April 28, 2008

MOVIES: Young at Heart (Stephen Walker, 2007)

The Young at Heart Chorus, of Northampton, Massachusetts, is made up of about two dozen singers, each of them at least 70 years old; their repertoire consists on contemporary pop and rock songs by Sonic Youth, Coldplay, and David Bowie (to name a few). Walker's documentary follows the chorus through the seven weeks of rehearsals that lead up to a sold-out concert. It's a reasonably entertaining movie, but Walker gets none of the credit; the movie's strengths exist despite him, not because of him.

What do I mean by that? Well, the movie's most effective moments, those that pack the biggest punch, would exist no matter who were making the movie; when the chorus is informed that one of its members has just died, for instance, a 4-year-old with a video camera couldn't fail to capture the emotion of that moment. The moments where Walker's directorial touch is in evidence, on the other hand, are without fail the clumsiest and meanest moments.

Take, for instance, the chorus's struggle to learn the song "Yes We Can Can." It's a tricky chorus, with odd rhythms and phrases that never repeat in quite the way you expect them to. I've known professional choristers who would take some time to memorize that chorus. But when the Young at Heart singers struggle with it, Walker frames their difficulty as a collective senior moment. His condescension to his subjects also shows up in an adolescent snickering tone whenever any of the singers dares to suggest that their interest in romance and sex didn't end when they hit 35.

Worst of all is one of the most viciously cruel editing choices I've ever seen in a movie. As we watch one of the singers being placed in an ambulance for transport from the hospital to a convalescent home, Walker's soundtrack is the chorus's rendition of a Talking Heads song: "We're on the road to nowhere..."
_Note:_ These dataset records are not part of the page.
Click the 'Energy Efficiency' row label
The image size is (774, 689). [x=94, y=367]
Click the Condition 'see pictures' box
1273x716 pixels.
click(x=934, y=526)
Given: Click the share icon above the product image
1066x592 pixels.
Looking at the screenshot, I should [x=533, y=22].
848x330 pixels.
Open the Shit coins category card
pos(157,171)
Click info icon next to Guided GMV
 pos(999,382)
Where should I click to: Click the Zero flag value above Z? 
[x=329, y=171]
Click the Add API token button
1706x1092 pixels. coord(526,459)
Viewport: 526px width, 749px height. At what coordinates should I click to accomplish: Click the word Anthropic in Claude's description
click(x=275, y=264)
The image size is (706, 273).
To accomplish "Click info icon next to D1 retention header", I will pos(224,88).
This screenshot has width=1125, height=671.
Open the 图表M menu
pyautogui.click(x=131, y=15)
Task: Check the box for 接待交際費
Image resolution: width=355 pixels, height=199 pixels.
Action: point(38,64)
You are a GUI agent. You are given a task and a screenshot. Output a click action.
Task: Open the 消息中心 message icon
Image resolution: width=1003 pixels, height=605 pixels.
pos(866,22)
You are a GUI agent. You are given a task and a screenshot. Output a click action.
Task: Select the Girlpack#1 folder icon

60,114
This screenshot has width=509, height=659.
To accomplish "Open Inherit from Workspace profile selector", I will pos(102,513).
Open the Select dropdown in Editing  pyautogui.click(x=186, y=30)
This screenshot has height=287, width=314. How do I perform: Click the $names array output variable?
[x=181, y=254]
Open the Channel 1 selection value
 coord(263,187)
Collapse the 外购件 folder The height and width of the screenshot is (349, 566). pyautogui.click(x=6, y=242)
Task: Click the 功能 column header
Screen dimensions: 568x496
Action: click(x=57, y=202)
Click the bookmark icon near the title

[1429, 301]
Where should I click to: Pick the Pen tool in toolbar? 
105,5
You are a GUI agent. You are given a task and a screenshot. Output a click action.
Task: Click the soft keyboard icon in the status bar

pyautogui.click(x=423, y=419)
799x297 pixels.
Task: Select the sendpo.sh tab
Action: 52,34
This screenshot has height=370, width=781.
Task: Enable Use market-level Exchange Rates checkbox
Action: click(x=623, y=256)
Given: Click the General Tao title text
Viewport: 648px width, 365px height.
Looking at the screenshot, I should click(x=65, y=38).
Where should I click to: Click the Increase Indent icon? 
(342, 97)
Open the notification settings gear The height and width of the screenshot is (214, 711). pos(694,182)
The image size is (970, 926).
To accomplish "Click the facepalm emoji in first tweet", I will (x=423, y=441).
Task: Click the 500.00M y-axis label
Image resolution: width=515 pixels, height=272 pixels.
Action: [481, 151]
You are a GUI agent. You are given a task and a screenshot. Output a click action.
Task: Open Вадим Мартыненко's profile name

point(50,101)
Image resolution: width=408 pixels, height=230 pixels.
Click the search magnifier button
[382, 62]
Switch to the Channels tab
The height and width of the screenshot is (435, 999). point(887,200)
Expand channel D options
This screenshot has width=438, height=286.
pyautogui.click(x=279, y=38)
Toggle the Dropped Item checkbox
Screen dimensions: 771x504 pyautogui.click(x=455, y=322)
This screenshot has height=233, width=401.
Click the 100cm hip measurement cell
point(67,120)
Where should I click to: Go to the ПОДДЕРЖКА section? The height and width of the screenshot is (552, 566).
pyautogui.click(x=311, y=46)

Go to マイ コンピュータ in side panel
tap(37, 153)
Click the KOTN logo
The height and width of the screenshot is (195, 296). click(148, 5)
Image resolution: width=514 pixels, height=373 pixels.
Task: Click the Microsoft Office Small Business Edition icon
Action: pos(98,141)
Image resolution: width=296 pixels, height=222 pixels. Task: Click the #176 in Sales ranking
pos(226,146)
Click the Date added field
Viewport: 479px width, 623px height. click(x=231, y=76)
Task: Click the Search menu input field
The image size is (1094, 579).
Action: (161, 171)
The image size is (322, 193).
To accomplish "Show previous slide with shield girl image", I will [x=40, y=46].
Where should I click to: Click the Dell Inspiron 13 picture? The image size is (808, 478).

Despite Walker's nastiness, the decency and likability of the Young at Heart members shines through. Eileen Hall, the oldest member at 92, is a lovable flirt; Fred Knittle impresses with his quiet strength and dignity (and his rendition of Coldplay's "Fix You" is, for many reasons, the musical highlight of the movie). The members of the chorus survive Walker's mean-spiritedness, and the movie is worth seeing for them.